◆ AIM: Using the property investment advice below, say whether each statement agrees with it: (a) the valuation should cover the property both as it is and as renovated; (b) clients of a consultancy firm receive the $20,000 discount the firm obtains from vendors; (c) savings should go into the mortgage only when the saving plan returns more than the mortgage costs. Answer yes or no for each, quoting the words from the advice that decide it.

Start by getting quotes for all of this work.

1. Get a free interview with a quality chartered accountancy firm and ask them if you need to form an LAQC, if the answer is yes get a quote from them to do the job.
Ask them for a price to complete and submit your IR23B claim form.

2. Order your own valuation and ask for a depreciation schedule at the same time. Remember you want a valuation as is and as renovated (as per your quotes)

3. Arrange your own property and landlords protection insurance - remember if it is part of a body corp then the body corp normally arranges the building insurance.

4. Get a free rental appraisal from a rental agency on an as renovations completed basis.

5. Use an independant broker or go to your own bank for the finance.

6. Get your own solicitor for the mortgage paperwork and get a quote or ask your mortgage broker/banker to recommend a good competitive solicitor.

7. If the vendor is a developer and it is a new unit then see if they will include 12 or 24 months rental guarantee.

Remember a consultancy firm will usually obtain a $20,000 discount from such vendors just to market them to suckers who use their services. The clients do not get the discount the consultants keep that. This is where your negotiating powers come into play, get the discount yourself, develpers always need to sell to move on to the next project.

Our Current Recommended Survival Strategy

1. Identify all high cost short term debt and consolidate into your mortgage account up to 90% loan to current value.

2. Obtain a financial efficient mortgage (FEM) (Bank account and mortgage account is the same with zero bank fees - including zero fixing fees)

3. Run all income through the mortgage account to save interest until you spend the money.

4. If your saving plan does not return a greater net percentage (after tax and fees) than the cost of the mortgage put your savings into your mortgage.

5. Use short term fixed rates to get rate advantage but mix them and identify the right amounts to fix for each period. (have a mortgage analysis undertaken)

◆ SUPPLIED ENTRIES:
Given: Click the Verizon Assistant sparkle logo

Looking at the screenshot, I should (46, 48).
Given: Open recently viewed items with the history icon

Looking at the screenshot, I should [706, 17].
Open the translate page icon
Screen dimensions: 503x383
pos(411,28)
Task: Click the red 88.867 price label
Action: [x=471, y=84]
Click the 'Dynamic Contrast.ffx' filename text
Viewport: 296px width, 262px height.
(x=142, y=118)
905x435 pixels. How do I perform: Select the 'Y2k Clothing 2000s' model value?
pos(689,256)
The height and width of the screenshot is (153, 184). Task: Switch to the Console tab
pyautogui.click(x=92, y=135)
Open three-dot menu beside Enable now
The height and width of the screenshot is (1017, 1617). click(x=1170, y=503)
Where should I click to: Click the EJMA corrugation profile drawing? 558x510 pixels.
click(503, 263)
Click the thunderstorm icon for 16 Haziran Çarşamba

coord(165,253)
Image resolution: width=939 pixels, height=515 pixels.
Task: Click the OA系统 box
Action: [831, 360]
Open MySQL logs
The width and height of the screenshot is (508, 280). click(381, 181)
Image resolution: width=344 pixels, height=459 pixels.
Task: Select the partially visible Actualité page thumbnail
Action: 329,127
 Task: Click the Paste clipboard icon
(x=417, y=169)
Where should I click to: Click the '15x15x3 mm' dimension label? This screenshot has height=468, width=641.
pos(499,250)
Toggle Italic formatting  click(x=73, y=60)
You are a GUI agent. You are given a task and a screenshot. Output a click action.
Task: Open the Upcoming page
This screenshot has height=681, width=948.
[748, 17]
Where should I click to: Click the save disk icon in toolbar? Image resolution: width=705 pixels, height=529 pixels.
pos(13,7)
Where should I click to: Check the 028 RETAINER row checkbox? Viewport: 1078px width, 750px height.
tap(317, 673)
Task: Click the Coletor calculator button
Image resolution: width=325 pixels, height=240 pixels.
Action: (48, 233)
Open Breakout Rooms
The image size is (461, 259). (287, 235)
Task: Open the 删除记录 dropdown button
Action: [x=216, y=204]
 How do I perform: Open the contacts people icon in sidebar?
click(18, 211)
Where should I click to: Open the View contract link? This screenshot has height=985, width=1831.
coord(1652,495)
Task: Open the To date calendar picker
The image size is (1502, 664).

◆ THE OUTPUT:
(a) Yes: "Remember you want a valuation as is and as renovated"
(b) No: "The clients do not get the discount the consultants keep that."
(c) No: "If your saving plan does not return a greater net percentage (after tax and fees) than the cost of the mortgage put your savings into your mortgage."